Homemade cream cheese icing can elevate a simple cake to the desert category.

Use the vanilla as a base recipe and from there play. Add some colour and liven up a birthday party. No one will believe that pink could be so healthy!

Homemade, cream cheese icing requires several days forward planning. It’s a steady process but not a complex one. First you have to make 24 hour yoghurt and then drip the yoghurt to remove the whey - this will leave you with thick cream cheese. From here we make cream cheese icing. Delish!

This rich and creamy probiotic icing can be as sweet as you need it. Add more or less sweetener to taste.
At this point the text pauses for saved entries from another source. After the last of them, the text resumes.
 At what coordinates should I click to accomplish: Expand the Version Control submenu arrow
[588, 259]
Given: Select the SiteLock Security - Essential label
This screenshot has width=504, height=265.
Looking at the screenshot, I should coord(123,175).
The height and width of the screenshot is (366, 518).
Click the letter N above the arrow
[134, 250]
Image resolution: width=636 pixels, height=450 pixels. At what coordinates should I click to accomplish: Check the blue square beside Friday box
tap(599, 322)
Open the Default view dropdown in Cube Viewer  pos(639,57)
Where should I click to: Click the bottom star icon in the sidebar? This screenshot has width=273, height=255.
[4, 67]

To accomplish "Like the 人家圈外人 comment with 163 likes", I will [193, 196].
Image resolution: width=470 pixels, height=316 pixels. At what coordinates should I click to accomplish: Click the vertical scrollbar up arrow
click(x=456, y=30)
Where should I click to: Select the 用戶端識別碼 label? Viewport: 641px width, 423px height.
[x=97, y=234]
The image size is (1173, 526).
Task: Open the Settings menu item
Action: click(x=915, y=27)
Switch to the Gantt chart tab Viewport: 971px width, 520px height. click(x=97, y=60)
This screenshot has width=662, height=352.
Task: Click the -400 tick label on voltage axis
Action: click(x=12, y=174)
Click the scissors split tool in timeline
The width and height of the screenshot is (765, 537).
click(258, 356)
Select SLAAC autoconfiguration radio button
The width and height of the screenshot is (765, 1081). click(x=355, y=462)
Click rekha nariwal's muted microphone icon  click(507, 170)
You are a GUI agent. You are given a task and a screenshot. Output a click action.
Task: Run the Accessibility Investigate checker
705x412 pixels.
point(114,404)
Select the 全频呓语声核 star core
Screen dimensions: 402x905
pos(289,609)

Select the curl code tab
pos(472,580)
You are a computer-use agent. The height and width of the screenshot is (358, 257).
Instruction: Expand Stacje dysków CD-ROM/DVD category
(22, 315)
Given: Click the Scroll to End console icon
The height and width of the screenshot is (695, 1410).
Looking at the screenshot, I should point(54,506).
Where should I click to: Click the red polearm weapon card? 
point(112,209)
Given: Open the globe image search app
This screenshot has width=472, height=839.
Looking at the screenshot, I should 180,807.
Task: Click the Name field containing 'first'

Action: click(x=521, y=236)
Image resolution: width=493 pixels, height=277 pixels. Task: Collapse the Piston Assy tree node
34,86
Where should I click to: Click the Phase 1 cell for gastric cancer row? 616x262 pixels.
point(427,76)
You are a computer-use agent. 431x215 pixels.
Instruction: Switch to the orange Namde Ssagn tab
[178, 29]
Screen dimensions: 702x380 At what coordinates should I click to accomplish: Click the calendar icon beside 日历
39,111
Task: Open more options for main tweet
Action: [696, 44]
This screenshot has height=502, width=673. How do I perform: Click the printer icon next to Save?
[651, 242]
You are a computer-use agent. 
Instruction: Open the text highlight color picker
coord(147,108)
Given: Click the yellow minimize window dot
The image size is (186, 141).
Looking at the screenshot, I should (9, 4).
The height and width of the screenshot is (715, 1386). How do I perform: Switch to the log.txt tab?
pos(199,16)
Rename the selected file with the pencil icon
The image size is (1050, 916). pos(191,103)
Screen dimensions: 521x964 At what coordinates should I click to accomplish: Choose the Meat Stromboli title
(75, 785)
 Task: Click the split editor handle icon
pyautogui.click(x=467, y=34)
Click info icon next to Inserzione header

Use my measurements as a guide only.


  • 1 cup of freshly dripped homemade cream cheese
  • 2 teaspoons vanilla
  • 1 big tablespoon of butter
  • 2 tablespoons of maple syrup or raw honey.



1. Melt the butter and pour over the homemade cream cheese

2.  Add the vanilla and maple or honey.

3.  Stir vigorously until lovely and smooth.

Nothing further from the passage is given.